■ WORK INSTRUCTIONS ■
From the records below, copy every line that contains the word "icon". The match is case-sensitive.
---
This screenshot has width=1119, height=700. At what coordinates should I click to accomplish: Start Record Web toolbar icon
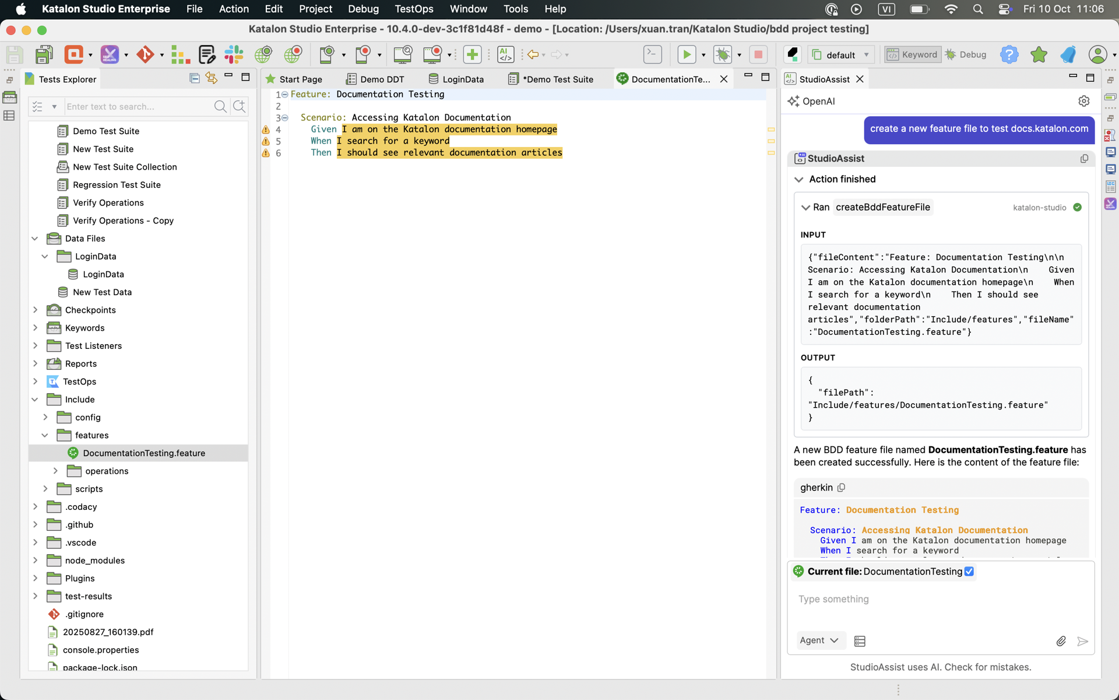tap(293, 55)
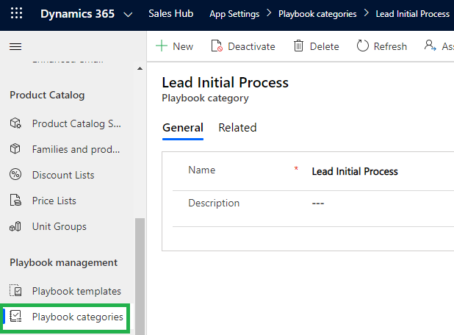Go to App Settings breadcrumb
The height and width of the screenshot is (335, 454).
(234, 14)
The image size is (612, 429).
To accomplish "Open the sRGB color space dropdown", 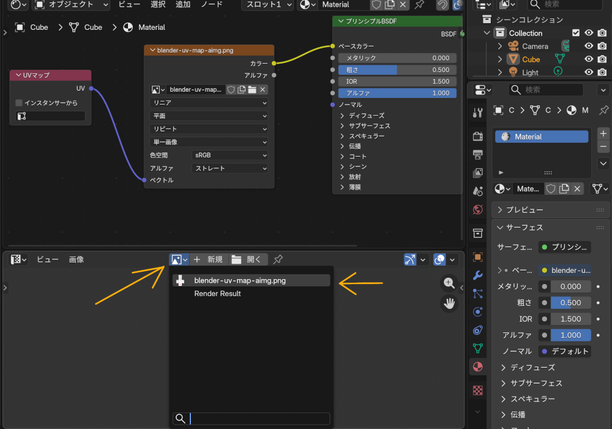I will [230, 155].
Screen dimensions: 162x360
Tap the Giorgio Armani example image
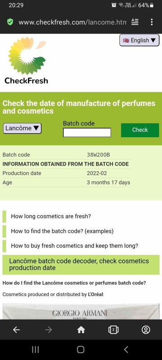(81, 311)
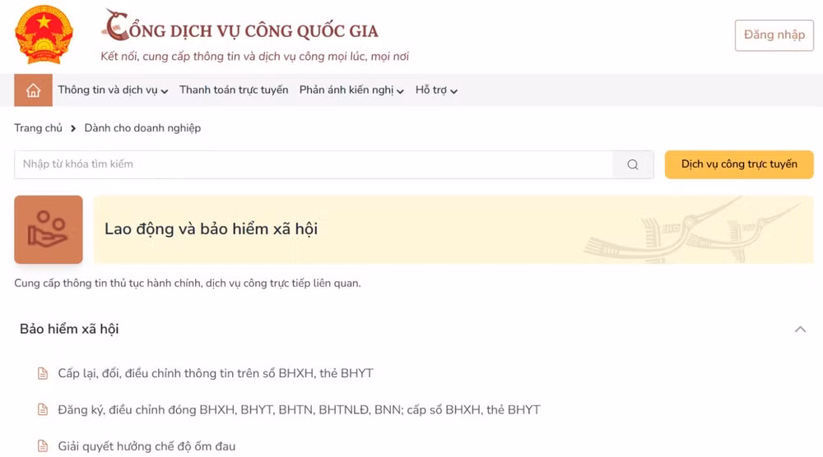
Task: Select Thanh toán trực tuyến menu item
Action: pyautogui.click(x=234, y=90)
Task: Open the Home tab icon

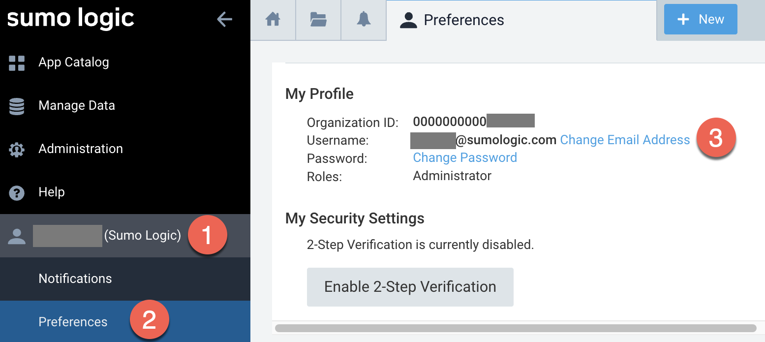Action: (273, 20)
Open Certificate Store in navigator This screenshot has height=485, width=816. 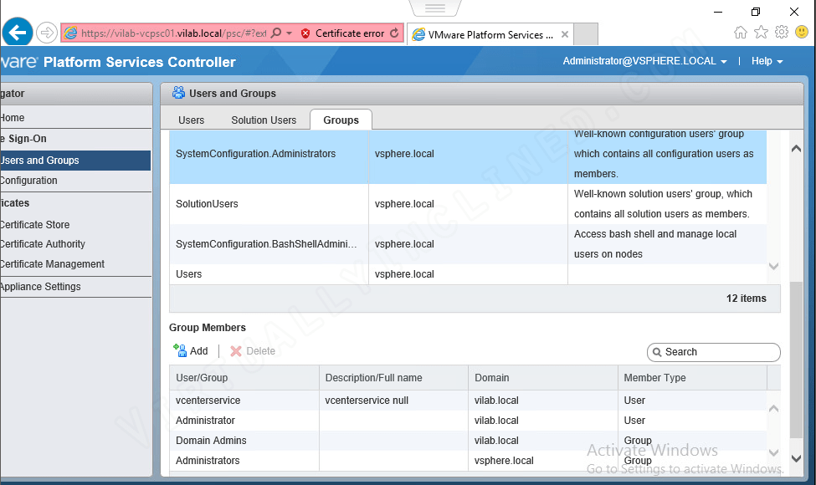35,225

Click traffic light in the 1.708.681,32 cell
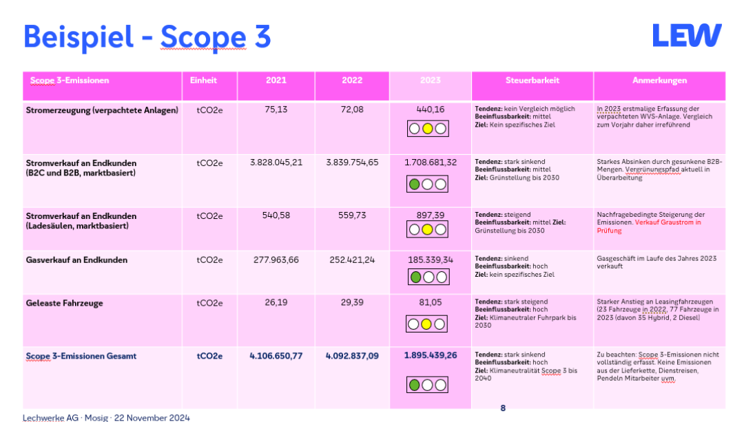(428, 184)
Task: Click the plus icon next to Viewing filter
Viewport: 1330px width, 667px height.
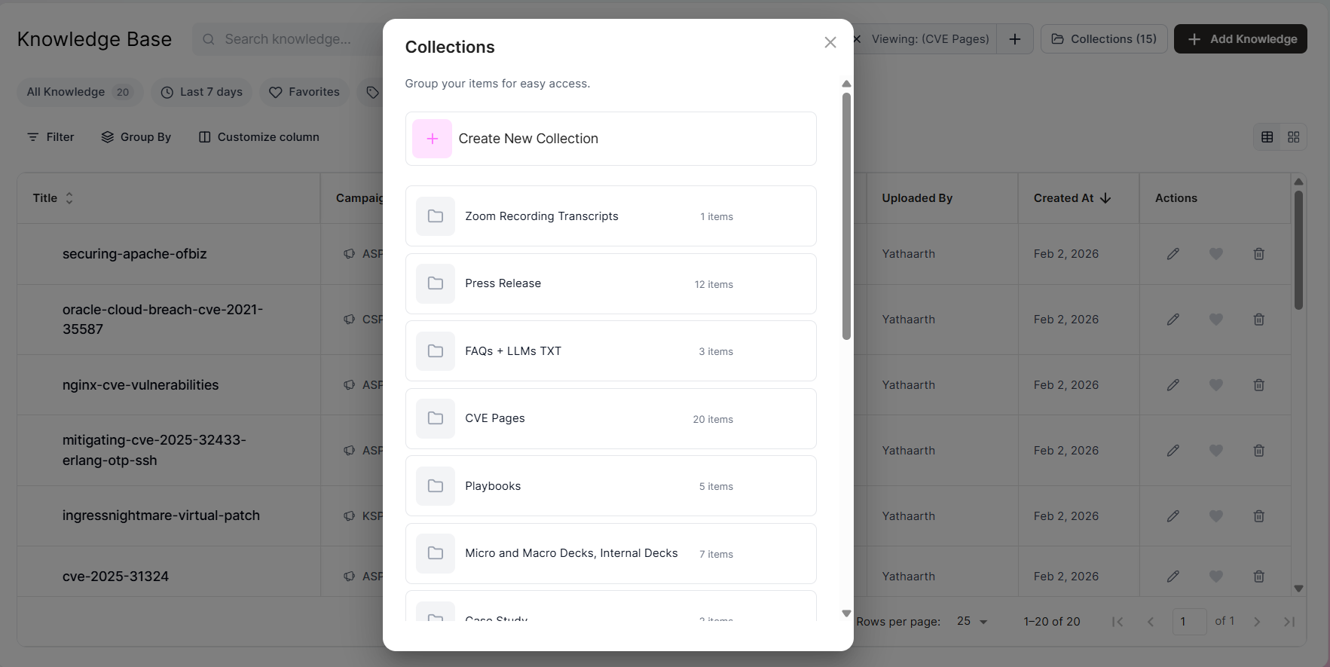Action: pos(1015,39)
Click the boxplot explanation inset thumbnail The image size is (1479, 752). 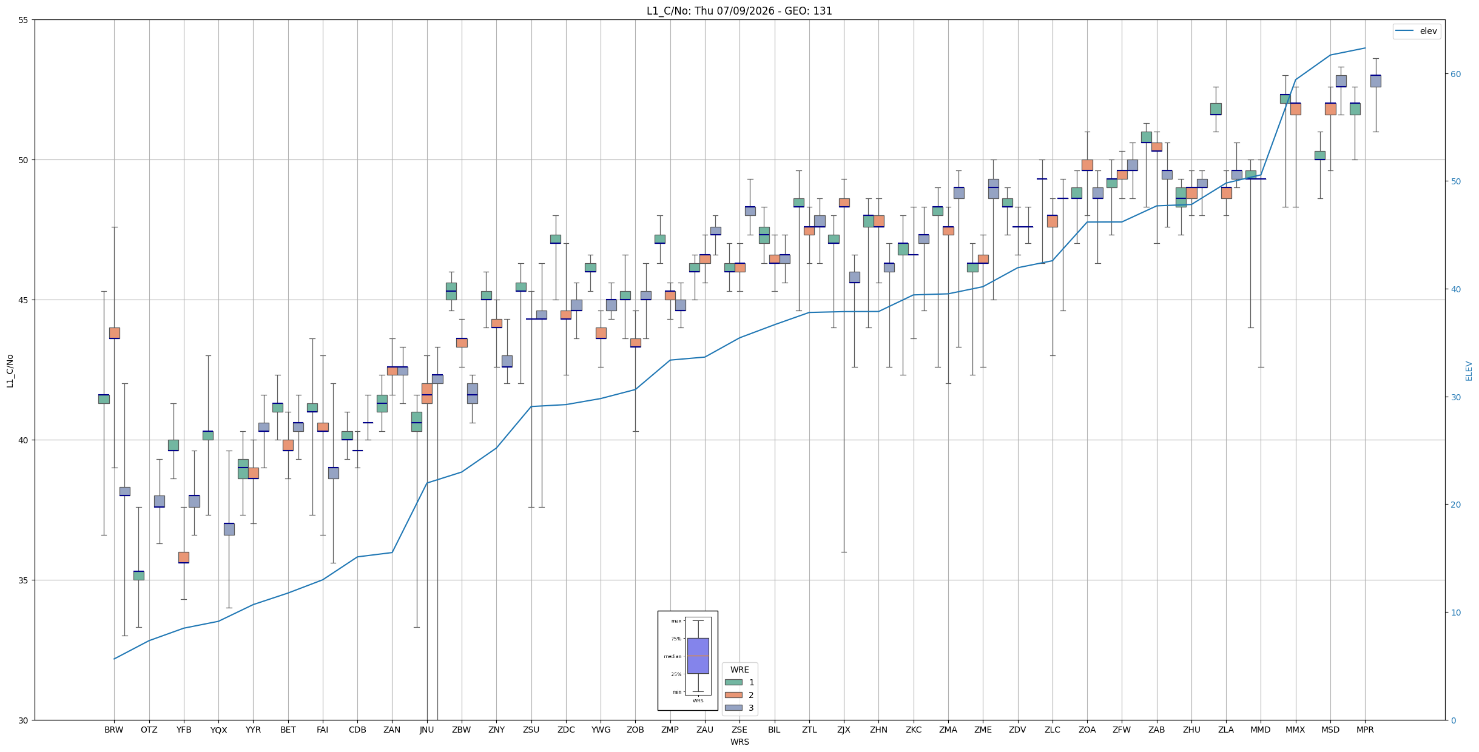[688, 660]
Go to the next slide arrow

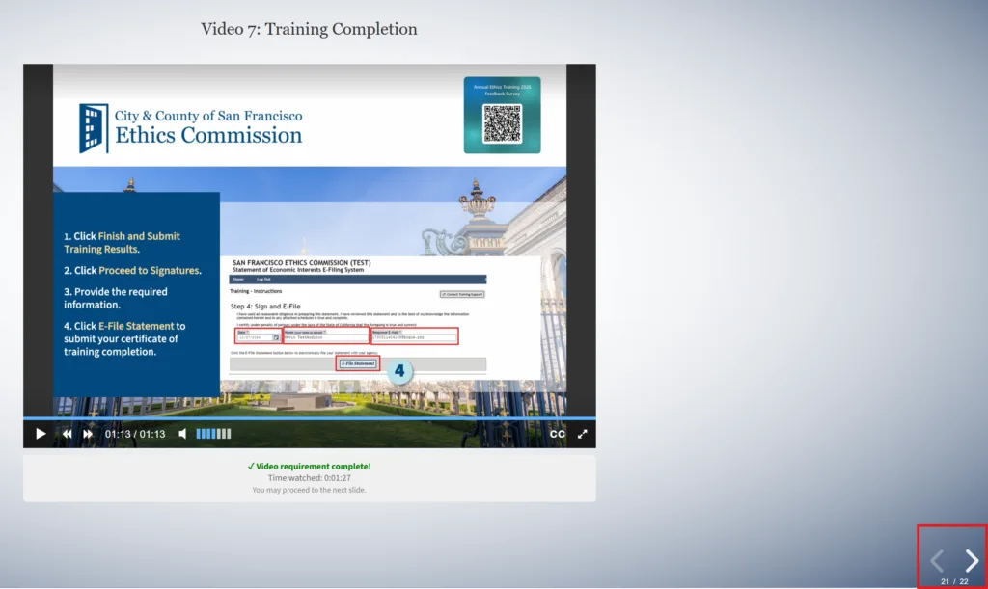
---
■ ANSWER IN FULL ■
This screenshot has width=1119, height=700. At what coordinates should I click to accomplish: Start Record Web toolbar icon
Task: Open the Home tab icon
Task: Click the plus icon next to Viewing filter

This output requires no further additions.